The next target is for operators to save the details of data exchanges, such as email, which is to be in place by September 2009. As Upton said, "CDRs for telephony are straightforward, but the records for IP-based interchanges are far more difficult - for email, web sites, VoIP - the records are seven to eight times bigger."
He added, "The legislation says that for every email, the operator has to keep the time, the address is was sent from and to and so on. With IP, not all the information is stored in one place like it is for CDRs, for example, the location associated with an IP address will be stored separately. The records also have to include the duration of the interchange, the type of service and equipment involved."
One of the difficulties for operators has been commissioning and implementing a system that can scale to accommodate all these records.
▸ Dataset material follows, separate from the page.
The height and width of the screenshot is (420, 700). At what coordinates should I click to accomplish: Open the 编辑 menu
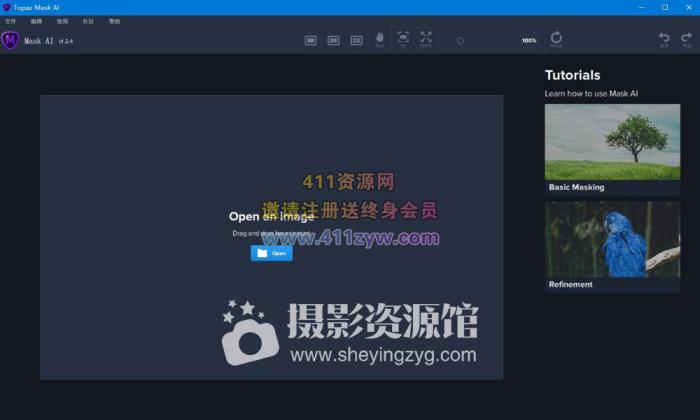(x=36, y=20)
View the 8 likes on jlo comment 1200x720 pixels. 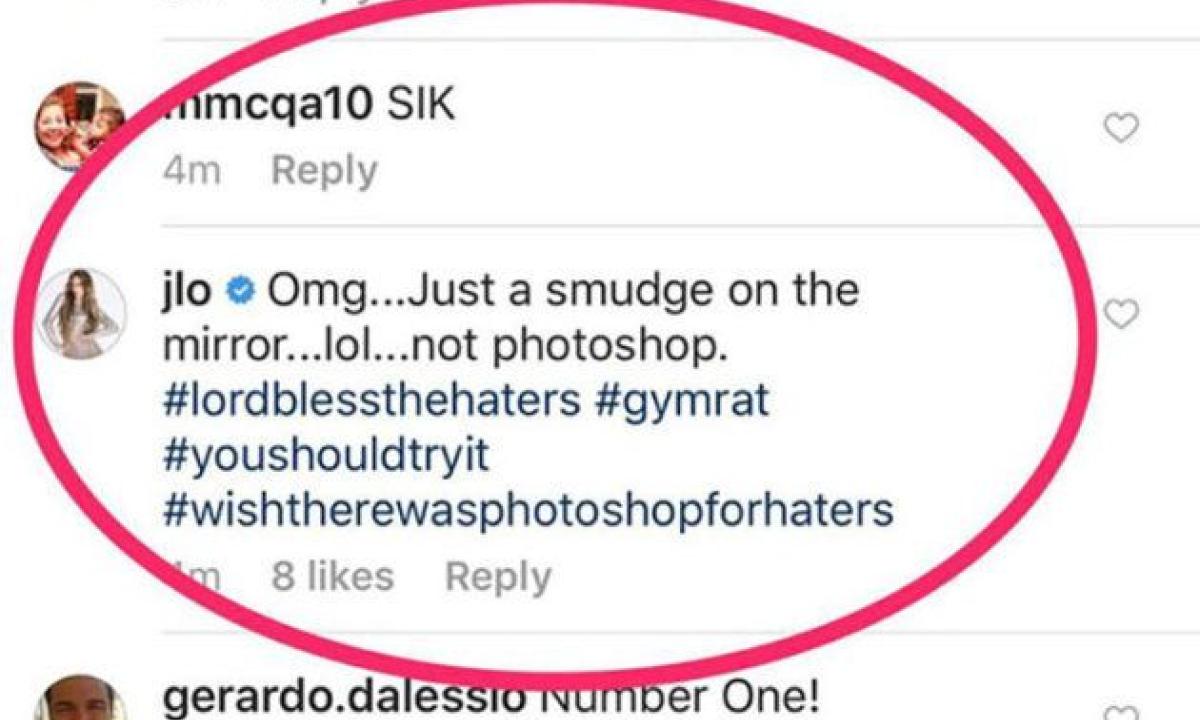click(x=332, y=576)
However, Upton commented, "There has been a change in the way operators view the legislation. Previously they saw it as something of a tax, but attitudes have changed because operators are now acting as ISPs and hosting sites, and have to comply with other initiatives too, such as the Child Exploitation and Online Protection Centre in the UK."
Although there has been a great deal of criticism concerning data retention and the infringement of personal privacy, the operators themselves do not have access to the retained data, only law enforcements agencies - and they have to request information specifically by a court order. It is sent to them encrypted from end-to-end.
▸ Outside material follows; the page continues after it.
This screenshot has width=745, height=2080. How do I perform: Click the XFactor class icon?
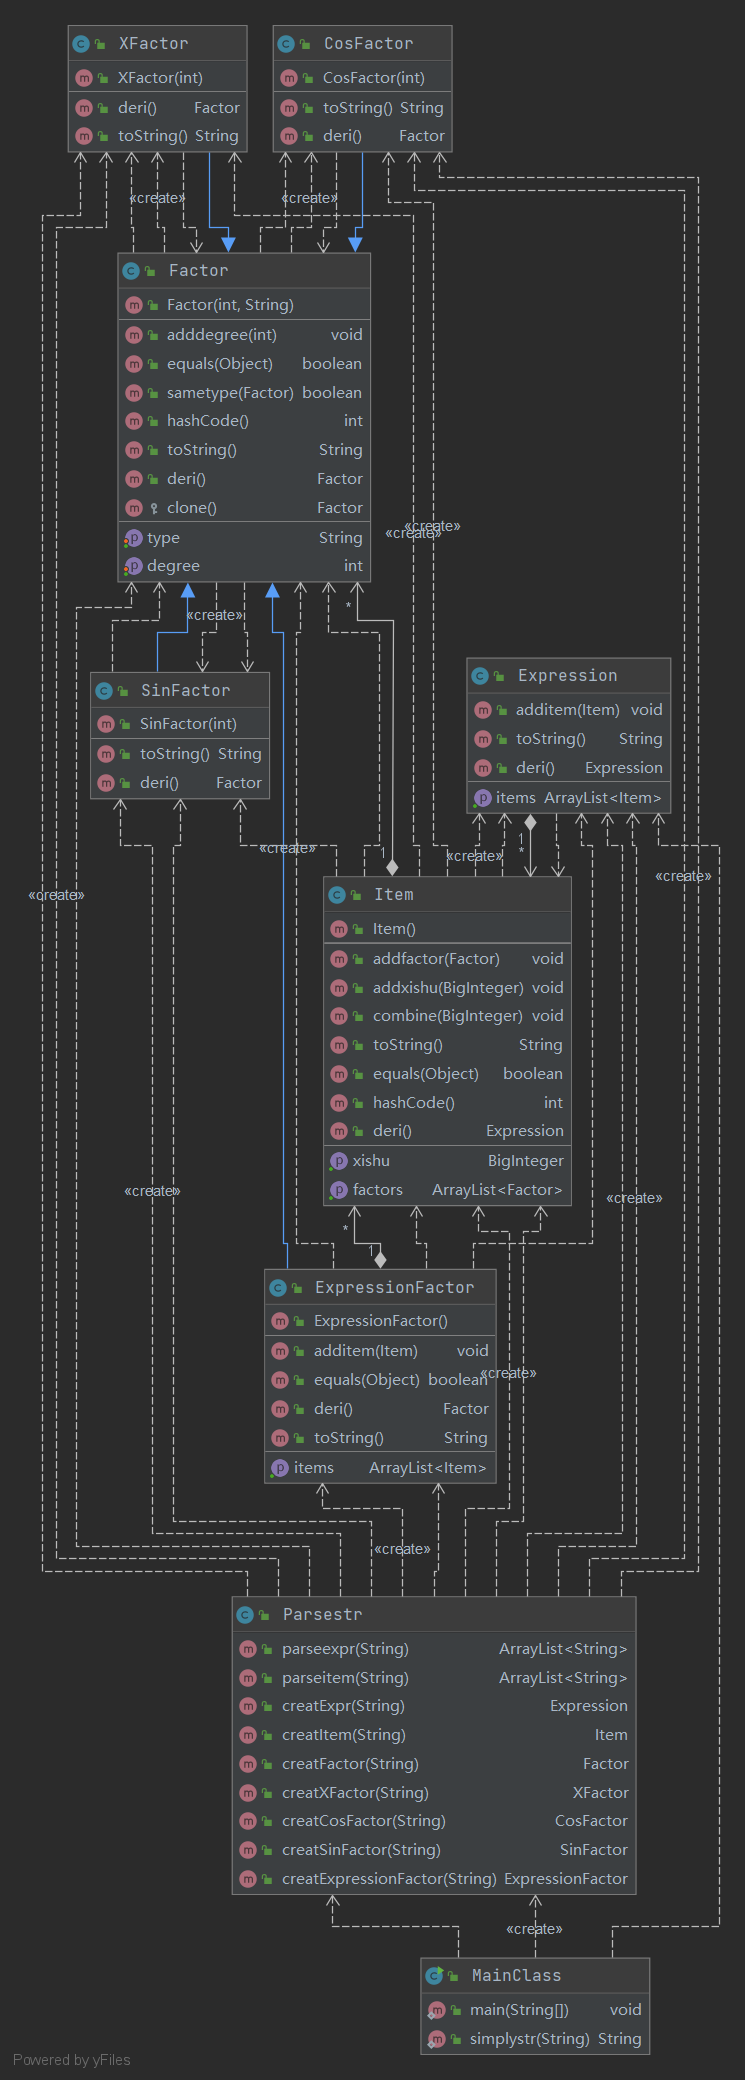(81, 44)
Upton said that beyond the initial collective cost of €1.2 billion, there will, "not be a dramatic increase in that initial outlay because although the volume of traffic will increase, the cost of hardware, storage and servers is falling all the time." Of course the ultimate cost will be borne by the consumer.
Upton thinks the global market could be worth €3 billion: many other countries are looking to implement similar legislation, such as those in Latin America (in addition to the US Communication Assistance for Law Enforcement Act - CALEA). HP is well positioned to exploit it, particularly as Telefonica is believed to be a customer in Europe and has so many properties in Latin America.
Mike Davis, Senior Analyst, Ovum, commented, "European operators are now moving forward to comply with legislation in their respective countries. These deployments can be complex, particularly where an operator is present in more than one country, and they require many sophisticated capabilities beyond the obvious storage resources. HP's DRAGON approach is comprehensive and potentially the most mature offering in this arena."